In a meeting chaired by Iraqi Prime Minister Mohammed Shia’ al-Sudani on Tuesday, the Council of Ministers approved a proposal to amend the Iraqi budget law, which could pave the way for the resumption of the Kurdistan Region’s oil exports.
On March 25, 2023, Kurdish crude exports through Turkiye were stopped after an international arbitration court ruled in favor of Baghdad against Ankara, halting 450,000 barrels per day of crude oil exports to international markets.
The approved amendment stipulates that the Federal Ministry of Finance will be responsible for compensating the Kurdistan Regional Government for these costs.
The compensation will apply to the quantities of oil produced in the Kurdistan Region and received by the Iraqi State Organization for Marketing of Oil (SOMO) or the federal Ministry of Oil.
Furthermore, the Council emphasized the urgency of delivering the oil produced in the Kurdistan Region to SOMO or the federal Ministry of Oil.
The amendment outlines that the federal Ministry of Finance will provide an advance compensation of $16 per barrel for production and transportation costs.

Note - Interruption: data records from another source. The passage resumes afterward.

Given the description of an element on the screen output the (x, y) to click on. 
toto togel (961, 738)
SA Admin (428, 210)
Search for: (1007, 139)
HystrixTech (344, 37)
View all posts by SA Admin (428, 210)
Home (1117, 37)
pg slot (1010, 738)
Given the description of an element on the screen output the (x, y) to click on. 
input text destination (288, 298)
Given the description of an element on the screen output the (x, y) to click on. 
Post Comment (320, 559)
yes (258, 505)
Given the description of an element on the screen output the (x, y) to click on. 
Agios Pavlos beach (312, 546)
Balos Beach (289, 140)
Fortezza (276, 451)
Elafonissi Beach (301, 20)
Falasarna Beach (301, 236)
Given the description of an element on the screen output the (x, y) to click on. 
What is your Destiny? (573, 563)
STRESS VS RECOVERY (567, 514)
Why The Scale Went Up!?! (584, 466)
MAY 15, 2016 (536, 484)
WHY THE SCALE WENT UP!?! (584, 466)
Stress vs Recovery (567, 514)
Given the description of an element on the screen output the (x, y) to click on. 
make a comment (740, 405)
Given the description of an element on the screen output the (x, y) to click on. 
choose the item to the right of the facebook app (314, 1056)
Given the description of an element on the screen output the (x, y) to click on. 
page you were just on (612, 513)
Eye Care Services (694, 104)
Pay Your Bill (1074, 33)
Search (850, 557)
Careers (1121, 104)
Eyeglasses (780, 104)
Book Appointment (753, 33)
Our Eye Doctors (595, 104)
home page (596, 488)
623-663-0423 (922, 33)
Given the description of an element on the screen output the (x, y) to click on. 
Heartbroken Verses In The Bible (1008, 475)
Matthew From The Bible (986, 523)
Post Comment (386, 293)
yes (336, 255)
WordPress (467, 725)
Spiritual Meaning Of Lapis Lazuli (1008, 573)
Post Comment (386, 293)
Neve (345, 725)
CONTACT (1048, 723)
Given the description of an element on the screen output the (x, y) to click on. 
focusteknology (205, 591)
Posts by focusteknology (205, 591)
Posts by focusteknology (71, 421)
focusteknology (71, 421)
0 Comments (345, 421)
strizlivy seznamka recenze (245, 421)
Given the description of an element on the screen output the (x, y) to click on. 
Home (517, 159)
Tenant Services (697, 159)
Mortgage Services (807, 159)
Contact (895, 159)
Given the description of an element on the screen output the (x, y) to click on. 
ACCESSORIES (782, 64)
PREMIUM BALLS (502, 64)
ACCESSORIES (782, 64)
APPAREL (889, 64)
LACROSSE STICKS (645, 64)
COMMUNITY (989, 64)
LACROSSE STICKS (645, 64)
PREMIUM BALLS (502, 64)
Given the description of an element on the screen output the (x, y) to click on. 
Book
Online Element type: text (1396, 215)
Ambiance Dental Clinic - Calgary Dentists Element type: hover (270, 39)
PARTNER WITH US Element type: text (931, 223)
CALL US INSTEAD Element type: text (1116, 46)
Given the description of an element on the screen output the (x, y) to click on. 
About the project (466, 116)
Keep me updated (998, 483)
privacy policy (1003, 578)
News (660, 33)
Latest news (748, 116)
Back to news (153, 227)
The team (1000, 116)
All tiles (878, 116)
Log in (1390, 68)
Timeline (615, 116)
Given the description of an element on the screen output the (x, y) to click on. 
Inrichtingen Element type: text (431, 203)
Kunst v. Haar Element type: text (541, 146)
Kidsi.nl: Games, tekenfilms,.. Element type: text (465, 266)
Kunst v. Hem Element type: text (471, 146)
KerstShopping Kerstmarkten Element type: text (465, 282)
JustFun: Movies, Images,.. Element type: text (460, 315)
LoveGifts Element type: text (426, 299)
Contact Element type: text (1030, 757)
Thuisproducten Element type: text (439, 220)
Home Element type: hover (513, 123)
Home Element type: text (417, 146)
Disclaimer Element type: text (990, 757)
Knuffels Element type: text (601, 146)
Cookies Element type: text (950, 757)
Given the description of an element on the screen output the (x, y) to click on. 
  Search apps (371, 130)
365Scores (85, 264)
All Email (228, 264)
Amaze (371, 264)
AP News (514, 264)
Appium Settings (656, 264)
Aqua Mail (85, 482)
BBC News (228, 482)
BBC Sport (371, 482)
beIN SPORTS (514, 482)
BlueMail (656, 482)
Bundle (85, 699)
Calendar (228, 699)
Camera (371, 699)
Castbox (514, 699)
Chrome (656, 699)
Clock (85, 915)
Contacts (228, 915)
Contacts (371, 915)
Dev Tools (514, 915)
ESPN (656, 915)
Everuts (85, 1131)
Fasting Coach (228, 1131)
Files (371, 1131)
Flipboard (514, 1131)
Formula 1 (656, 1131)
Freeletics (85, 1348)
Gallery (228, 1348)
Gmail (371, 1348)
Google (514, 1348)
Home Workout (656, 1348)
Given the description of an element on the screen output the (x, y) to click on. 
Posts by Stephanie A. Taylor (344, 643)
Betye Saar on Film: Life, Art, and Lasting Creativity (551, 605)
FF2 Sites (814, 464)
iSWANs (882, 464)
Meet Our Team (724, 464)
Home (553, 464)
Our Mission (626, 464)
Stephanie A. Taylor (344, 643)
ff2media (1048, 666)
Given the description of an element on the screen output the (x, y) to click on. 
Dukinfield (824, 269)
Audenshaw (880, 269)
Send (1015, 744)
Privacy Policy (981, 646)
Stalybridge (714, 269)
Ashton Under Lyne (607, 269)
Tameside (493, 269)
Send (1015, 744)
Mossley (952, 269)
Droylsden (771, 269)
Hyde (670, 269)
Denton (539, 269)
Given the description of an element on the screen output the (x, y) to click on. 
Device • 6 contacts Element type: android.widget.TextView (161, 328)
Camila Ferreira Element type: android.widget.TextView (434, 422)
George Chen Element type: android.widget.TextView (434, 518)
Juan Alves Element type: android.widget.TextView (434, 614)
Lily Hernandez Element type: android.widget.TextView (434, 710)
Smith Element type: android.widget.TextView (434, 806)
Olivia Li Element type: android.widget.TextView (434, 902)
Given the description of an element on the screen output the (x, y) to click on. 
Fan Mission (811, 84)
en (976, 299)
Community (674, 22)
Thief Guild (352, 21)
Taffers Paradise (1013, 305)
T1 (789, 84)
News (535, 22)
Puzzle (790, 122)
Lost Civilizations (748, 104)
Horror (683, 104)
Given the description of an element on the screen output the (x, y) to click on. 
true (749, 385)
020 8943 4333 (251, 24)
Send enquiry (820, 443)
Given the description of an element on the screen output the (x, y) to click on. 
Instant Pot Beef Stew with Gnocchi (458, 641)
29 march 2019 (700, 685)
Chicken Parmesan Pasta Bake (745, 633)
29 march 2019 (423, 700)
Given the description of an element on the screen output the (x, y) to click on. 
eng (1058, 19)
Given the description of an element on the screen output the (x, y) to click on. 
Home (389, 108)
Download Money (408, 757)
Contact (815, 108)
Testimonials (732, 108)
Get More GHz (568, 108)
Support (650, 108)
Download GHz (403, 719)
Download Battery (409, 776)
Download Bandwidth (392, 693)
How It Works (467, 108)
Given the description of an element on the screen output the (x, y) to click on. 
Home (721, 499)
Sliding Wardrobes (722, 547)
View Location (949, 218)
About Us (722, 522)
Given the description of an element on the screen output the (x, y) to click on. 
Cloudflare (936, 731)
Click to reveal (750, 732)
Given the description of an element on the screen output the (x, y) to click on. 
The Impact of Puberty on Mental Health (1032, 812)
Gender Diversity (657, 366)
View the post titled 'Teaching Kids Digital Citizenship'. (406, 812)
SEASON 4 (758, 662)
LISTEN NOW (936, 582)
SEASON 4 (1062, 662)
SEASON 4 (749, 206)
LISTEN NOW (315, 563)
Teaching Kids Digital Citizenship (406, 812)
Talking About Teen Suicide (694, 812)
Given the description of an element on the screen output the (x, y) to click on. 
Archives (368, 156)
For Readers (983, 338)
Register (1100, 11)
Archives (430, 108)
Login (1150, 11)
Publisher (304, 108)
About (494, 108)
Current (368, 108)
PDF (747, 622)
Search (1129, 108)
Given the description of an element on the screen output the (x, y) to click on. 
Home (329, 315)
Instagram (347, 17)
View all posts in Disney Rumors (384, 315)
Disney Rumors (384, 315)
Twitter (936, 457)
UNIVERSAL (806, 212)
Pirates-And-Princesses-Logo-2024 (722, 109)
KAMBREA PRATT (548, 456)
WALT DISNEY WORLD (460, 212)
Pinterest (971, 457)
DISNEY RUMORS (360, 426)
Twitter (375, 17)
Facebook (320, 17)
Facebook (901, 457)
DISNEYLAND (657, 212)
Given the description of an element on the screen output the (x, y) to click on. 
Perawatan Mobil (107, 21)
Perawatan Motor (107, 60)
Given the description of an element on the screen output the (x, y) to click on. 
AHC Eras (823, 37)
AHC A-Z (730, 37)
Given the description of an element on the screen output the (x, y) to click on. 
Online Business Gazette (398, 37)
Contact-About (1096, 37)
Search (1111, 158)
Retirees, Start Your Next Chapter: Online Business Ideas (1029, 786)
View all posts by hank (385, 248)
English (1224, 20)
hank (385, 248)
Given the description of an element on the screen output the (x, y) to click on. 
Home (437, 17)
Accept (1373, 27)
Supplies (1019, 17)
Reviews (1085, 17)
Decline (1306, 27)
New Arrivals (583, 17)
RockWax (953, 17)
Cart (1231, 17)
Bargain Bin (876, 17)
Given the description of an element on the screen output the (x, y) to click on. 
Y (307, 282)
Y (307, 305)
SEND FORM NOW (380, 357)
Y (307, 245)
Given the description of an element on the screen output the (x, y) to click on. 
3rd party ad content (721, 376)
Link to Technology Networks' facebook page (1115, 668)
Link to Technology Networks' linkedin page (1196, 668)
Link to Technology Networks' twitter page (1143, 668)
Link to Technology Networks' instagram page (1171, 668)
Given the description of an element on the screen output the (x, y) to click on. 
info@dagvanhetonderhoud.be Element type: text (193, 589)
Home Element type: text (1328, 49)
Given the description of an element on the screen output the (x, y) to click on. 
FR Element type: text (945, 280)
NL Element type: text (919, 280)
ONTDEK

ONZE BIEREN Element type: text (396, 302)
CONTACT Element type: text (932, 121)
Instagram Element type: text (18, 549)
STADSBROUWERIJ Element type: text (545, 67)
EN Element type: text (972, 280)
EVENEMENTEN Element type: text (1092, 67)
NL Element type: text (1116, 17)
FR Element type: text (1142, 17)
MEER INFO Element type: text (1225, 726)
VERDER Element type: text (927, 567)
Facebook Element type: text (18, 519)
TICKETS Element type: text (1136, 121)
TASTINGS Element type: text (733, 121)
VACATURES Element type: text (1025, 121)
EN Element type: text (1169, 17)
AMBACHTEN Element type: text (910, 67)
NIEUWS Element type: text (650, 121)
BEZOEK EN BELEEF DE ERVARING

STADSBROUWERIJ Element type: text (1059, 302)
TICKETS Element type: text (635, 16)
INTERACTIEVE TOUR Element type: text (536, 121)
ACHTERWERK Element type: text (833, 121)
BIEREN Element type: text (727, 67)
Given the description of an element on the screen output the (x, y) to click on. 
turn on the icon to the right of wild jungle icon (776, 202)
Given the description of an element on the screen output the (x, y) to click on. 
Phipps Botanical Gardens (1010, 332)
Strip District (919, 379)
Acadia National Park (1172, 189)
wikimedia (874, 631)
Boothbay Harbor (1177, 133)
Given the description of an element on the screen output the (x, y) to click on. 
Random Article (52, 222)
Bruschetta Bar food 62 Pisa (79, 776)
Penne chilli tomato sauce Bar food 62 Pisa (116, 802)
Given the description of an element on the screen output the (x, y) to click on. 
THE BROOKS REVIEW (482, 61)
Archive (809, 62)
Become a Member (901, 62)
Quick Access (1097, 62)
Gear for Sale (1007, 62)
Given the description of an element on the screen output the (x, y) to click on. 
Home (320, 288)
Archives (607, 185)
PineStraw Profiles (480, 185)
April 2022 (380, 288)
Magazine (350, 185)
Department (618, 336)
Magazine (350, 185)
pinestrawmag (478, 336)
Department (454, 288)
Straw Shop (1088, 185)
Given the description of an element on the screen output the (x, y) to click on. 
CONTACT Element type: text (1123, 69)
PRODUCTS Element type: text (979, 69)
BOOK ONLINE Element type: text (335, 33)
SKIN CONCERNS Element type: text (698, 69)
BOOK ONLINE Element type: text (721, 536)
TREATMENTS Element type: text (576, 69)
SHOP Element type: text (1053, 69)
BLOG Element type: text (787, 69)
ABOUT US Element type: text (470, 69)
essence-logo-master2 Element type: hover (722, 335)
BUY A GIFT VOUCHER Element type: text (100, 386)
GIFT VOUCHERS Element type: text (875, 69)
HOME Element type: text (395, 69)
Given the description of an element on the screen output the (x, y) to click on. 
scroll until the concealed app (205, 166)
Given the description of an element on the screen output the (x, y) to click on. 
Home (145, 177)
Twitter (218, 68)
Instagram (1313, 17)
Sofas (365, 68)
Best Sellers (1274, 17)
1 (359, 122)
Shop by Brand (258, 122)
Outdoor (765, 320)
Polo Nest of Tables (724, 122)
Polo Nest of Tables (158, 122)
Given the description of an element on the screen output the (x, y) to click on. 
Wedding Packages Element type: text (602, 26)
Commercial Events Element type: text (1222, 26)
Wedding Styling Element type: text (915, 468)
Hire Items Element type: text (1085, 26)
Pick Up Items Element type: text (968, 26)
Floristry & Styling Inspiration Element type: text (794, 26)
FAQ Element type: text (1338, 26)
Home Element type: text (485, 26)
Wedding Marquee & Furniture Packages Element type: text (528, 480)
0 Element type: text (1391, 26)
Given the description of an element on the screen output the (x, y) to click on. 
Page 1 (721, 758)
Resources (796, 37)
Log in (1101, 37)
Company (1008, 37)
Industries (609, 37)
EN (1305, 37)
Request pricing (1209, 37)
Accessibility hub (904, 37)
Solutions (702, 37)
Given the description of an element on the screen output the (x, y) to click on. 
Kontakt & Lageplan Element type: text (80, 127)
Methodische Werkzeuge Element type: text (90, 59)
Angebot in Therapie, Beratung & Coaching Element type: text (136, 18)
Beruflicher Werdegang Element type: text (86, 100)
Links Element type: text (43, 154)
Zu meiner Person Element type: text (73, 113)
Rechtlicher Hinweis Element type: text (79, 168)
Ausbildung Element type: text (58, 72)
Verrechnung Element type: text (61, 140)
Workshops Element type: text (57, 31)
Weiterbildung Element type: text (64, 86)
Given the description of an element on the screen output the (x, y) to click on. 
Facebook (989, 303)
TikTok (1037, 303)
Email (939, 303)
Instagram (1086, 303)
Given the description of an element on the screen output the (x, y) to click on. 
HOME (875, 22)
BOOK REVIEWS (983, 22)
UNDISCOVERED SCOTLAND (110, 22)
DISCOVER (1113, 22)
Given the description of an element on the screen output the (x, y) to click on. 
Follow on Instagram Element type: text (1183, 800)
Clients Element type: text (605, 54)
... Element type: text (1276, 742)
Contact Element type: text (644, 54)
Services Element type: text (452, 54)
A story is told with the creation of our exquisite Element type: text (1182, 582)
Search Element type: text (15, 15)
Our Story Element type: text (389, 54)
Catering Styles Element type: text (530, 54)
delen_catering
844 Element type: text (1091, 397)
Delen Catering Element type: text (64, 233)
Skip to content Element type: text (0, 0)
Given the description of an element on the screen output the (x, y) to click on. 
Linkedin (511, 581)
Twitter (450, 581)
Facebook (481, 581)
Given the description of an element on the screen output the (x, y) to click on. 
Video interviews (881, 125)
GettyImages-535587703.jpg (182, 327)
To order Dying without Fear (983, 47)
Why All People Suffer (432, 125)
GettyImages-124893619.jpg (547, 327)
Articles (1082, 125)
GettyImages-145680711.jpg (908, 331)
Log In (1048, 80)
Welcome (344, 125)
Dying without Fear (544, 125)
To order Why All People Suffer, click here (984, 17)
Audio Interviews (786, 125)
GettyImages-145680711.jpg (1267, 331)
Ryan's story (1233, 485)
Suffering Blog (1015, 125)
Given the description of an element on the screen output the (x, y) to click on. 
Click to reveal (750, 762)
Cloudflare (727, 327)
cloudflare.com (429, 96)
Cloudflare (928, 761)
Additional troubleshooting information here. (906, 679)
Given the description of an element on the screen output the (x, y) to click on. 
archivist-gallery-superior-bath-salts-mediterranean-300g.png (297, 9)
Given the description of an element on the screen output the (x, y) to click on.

During the MERI Forum in Erbil on October 30, Kurdistan Region President Nechirvan Barzani said that Iraq has suffered a loss approaching $15 billion since the closure of the pipeline from the Kurdistan Region and called on Baghdad to approach this issue from an economic perspective.
“The prevailing situation in Iraq primarily involves service contracts, with certain areas, such as Gayara, incurring costs of approximately $26 to $27 for each barrel produced,” he said. “This raises the question of why companies are requesting only $20 for operations in the Kurdistan Region. This matter remains unresolved.
“In my opinion, the optimal solution would be to classify the oil from the Kurdistan Region as Iraqi oil, allowing it to enter the pipeline for export,” he concluded.